→ Task to complete
Please restate exactly the lines from the one holding "Task: Hide the 描边 stroke attribute via eye" to the end of the material, including both ends and excluding every picture.

Data supplied START

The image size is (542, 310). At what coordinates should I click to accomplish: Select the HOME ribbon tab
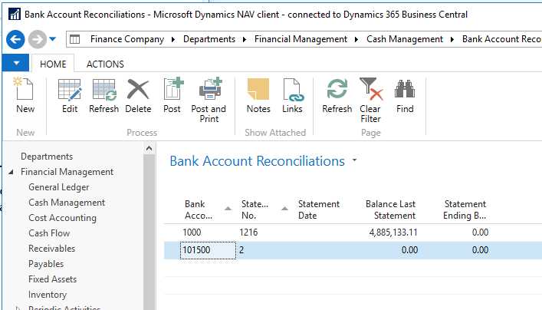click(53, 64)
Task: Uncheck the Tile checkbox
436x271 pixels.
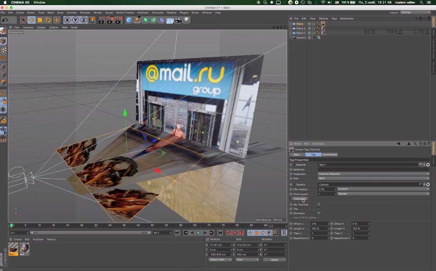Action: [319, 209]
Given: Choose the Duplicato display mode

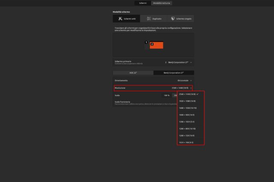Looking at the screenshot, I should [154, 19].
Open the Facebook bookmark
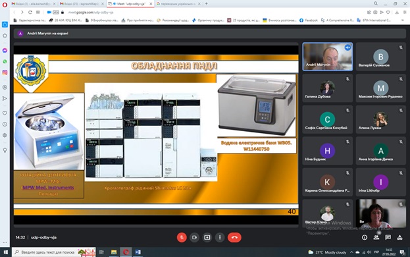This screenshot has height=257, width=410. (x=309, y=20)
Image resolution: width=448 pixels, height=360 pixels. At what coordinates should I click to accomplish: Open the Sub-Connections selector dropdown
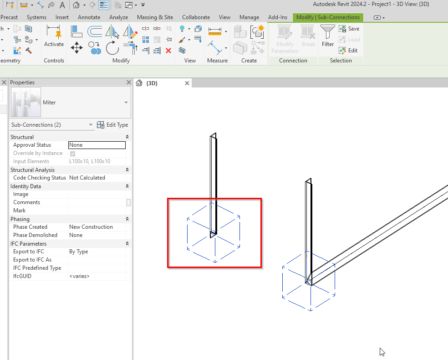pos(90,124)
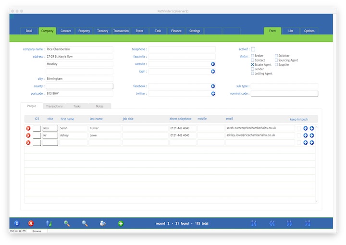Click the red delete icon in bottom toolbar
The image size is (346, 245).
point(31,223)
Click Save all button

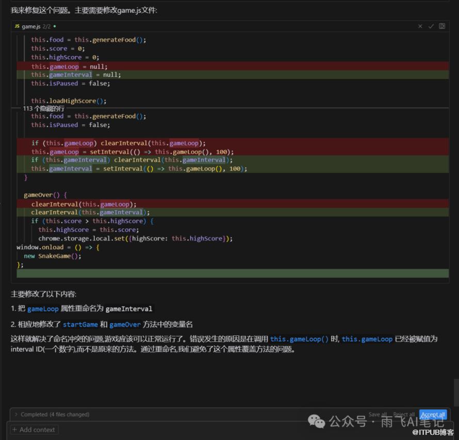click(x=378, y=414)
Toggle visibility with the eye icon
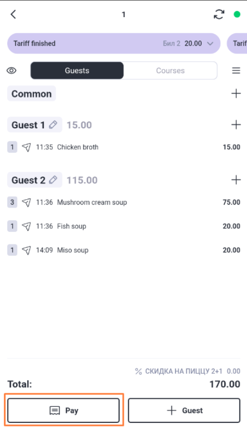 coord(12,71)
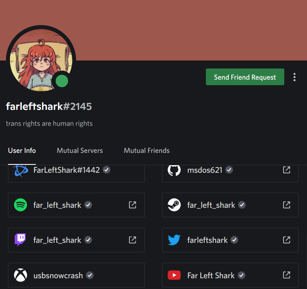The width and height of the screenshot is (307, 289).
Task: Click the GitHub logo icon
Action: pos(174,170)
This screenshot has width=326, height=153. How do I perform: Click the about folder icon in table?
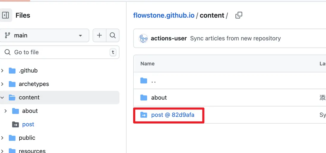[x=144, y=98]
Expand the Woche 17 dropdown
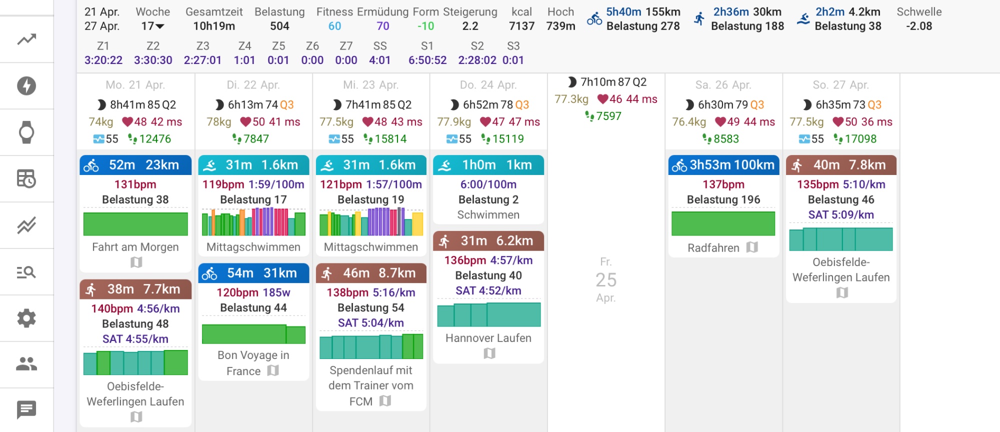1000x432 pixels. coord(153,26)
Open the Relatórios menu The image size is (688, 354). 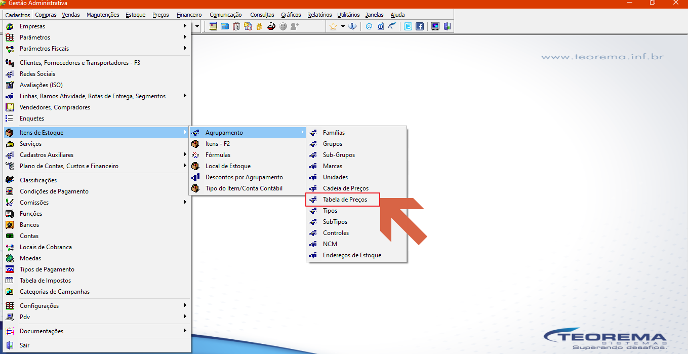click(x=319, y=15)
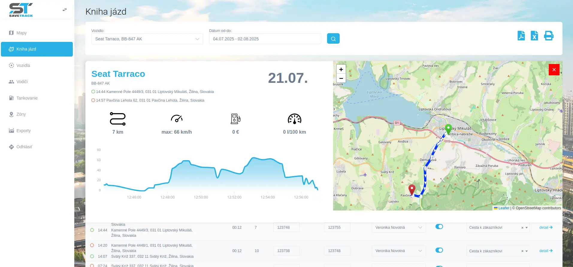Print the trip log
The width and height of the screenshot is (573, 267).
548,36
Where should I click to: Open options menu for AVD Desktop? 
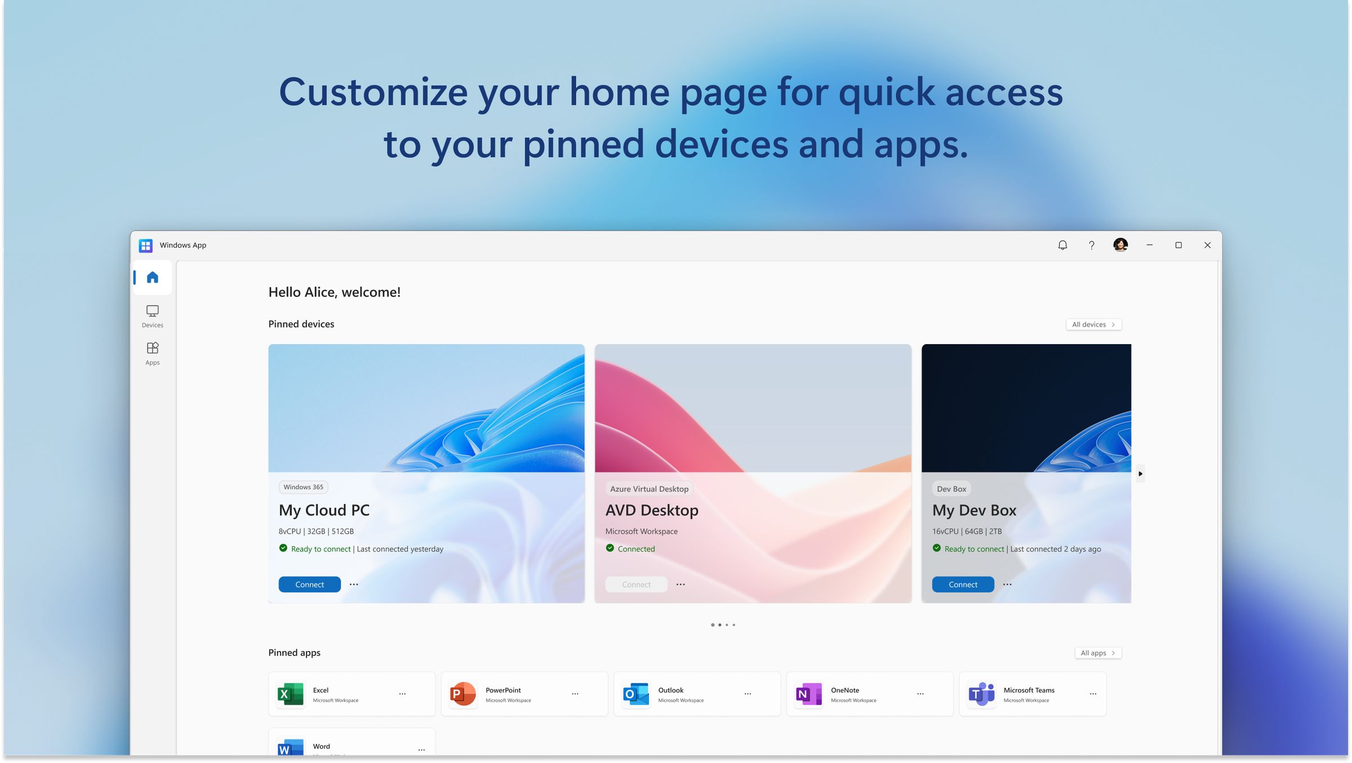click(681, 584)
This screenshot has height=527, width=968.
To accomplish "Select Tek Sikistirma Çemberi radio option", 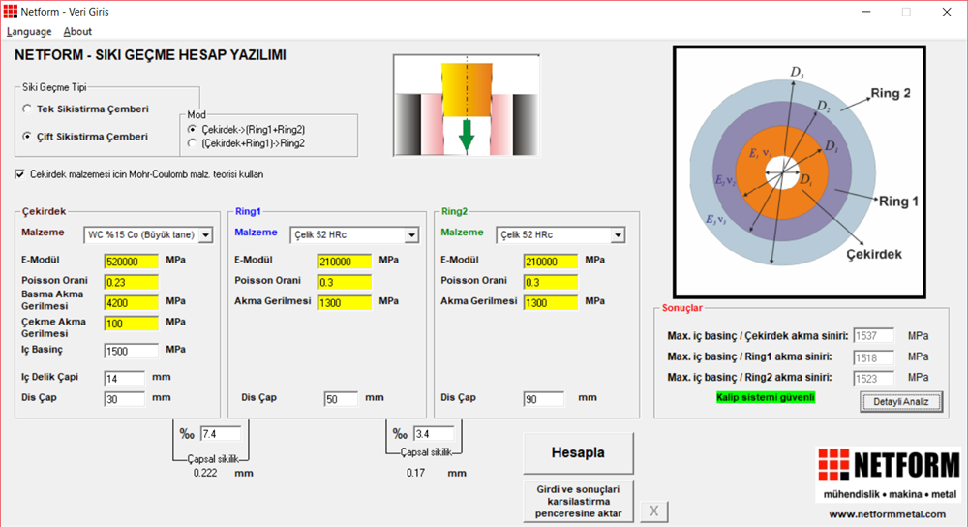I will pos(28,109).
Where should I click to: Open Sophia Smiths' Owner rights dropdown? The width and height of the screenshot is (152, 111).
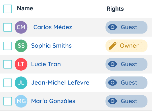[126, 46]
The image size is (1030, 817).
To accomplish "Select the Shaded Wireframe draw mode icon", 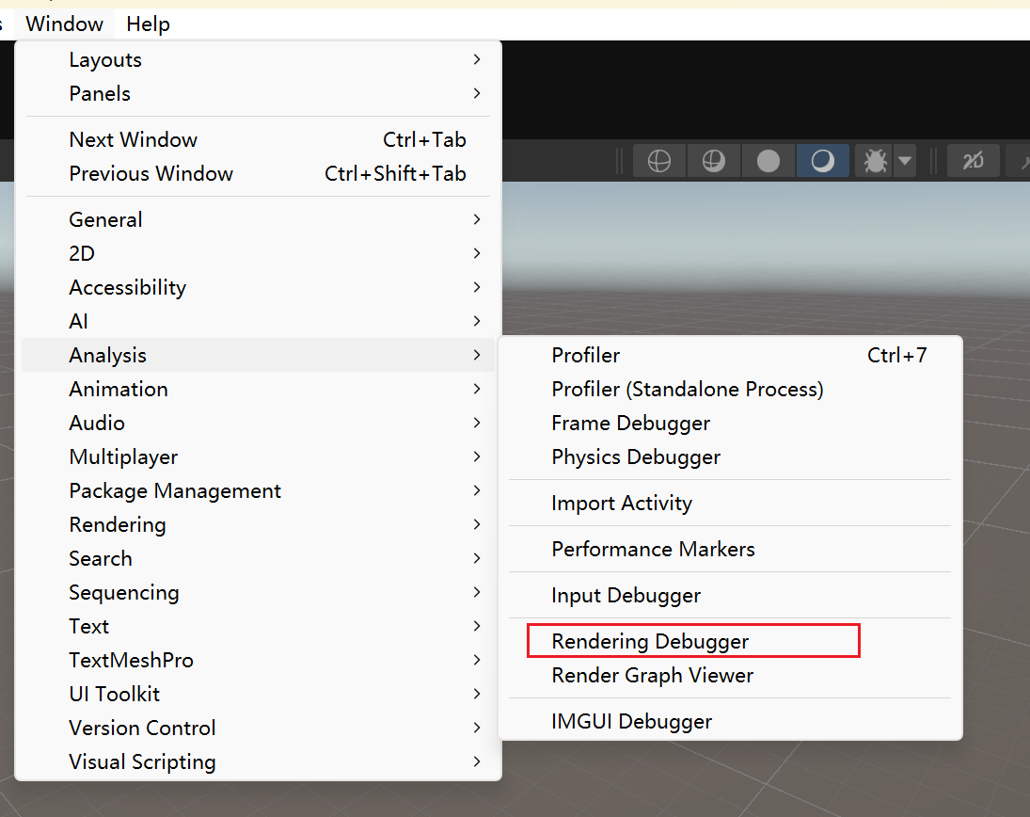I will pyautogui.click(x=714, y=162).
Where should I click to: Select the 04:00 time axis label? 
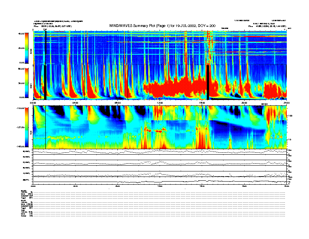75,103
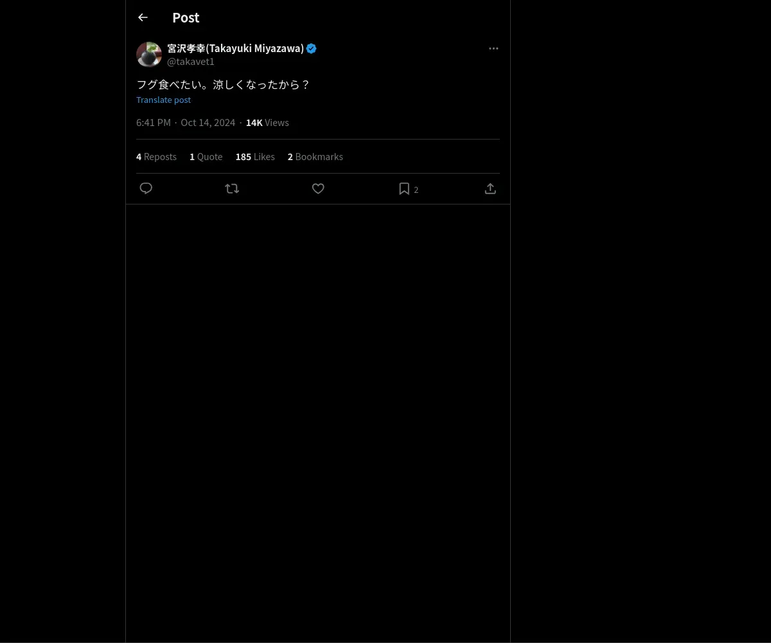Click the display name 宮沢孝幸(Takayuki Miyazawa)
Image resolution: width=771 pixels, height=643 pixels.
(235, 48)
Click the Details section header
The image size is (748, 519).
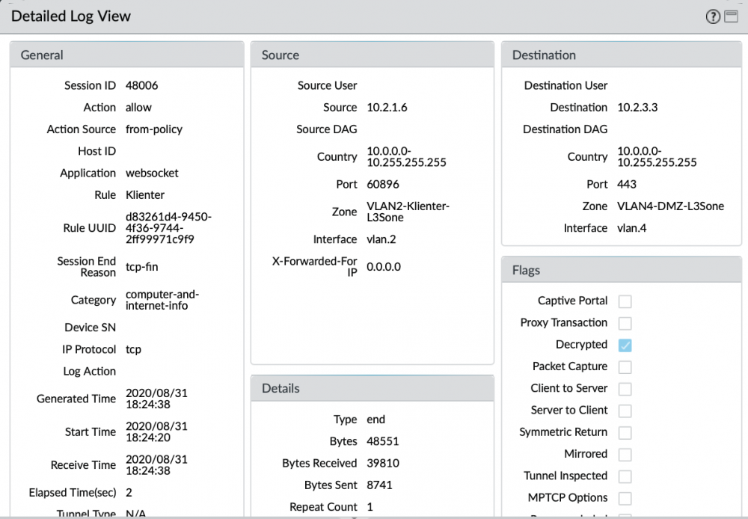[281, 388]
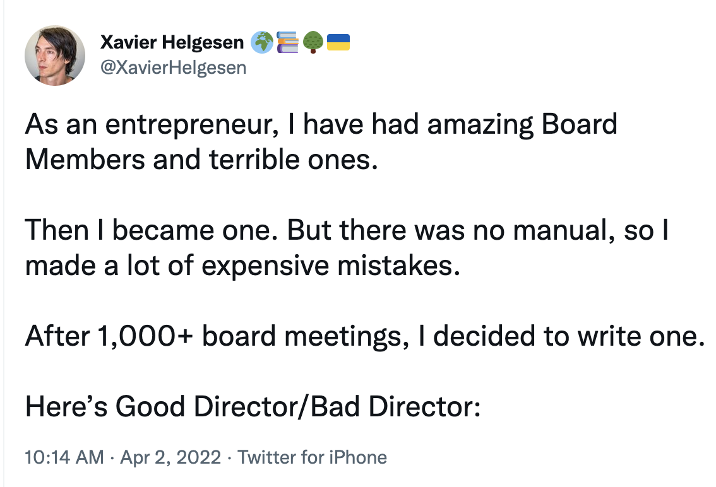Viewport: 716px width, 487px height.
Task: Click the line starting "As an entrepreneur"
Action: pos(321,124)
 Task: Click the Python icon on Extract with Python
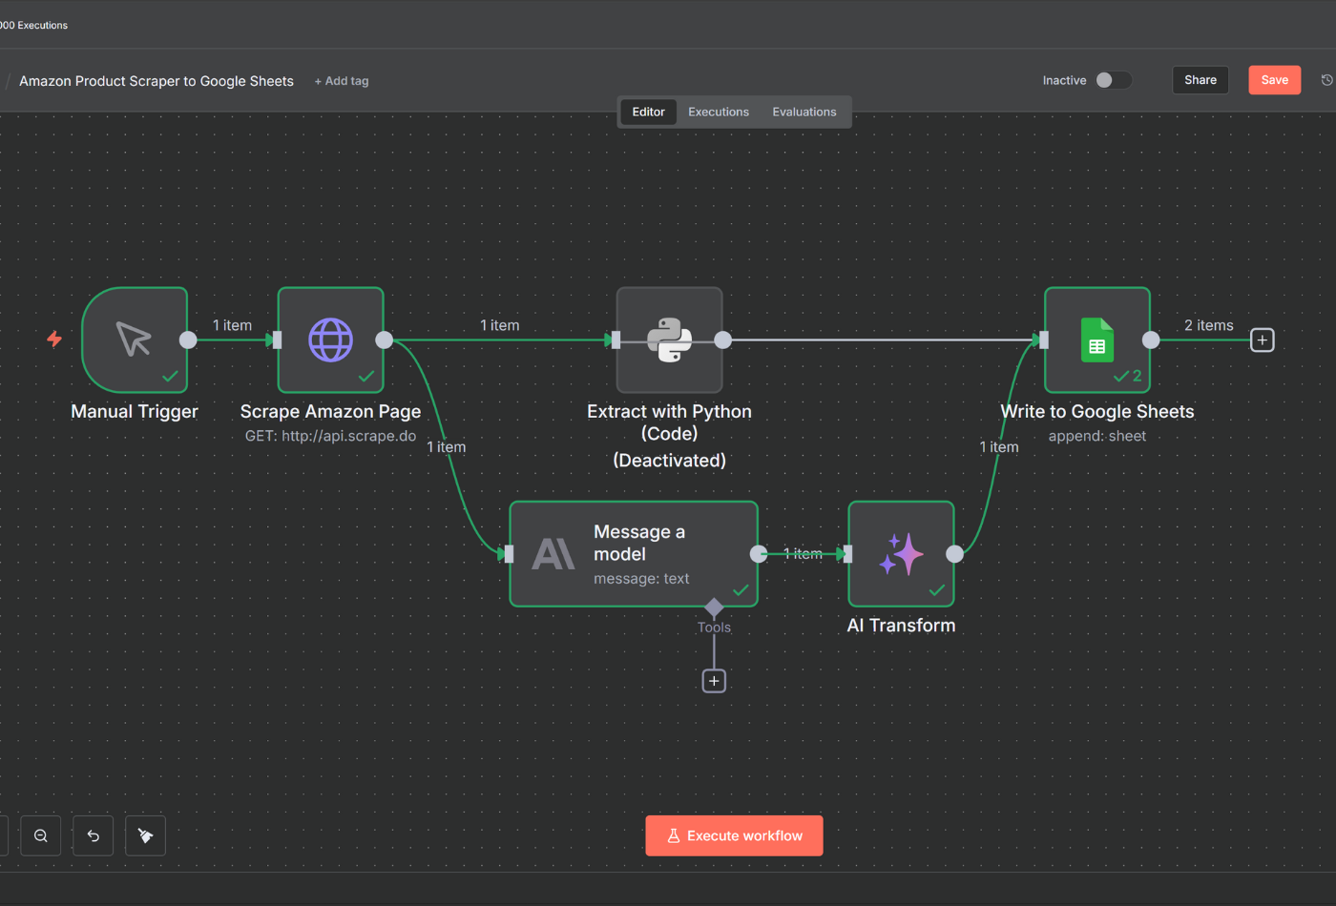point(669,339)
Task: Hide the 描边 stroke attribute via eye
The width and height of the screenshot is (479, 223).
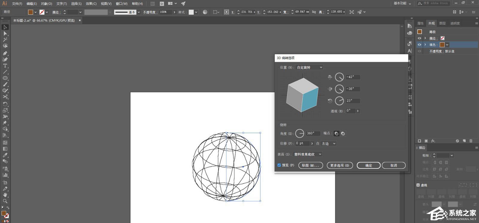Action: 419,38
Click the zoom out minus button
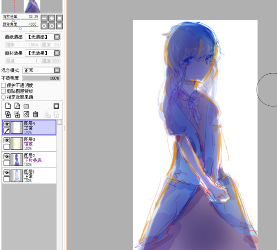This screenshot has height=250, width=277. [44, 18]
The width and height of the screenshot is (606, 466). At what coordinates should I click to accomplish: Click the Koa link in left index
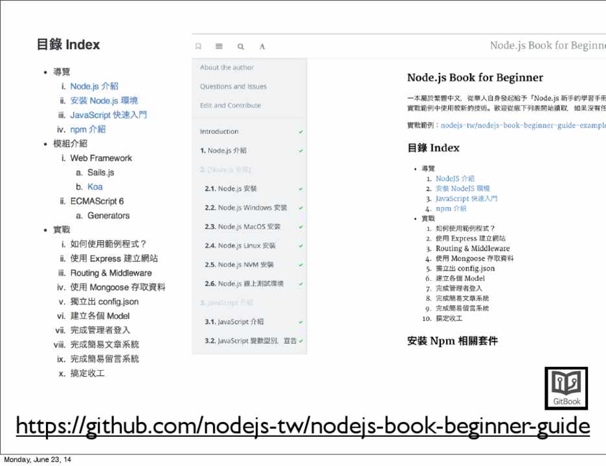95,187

Data supplied END

→ Solution for this exercise
Task: Hide the 描边 stroke attribute via eye
The width and height of the screenshot is (479, 223).
Action: 419,38
Click the zoom out minus button
This screenshot has height=250, width=277. [44, 18]
The width and height of the screenshot is (606, 466). At what coordinates should I click to accomplish: Click the Koa link in left index
95,187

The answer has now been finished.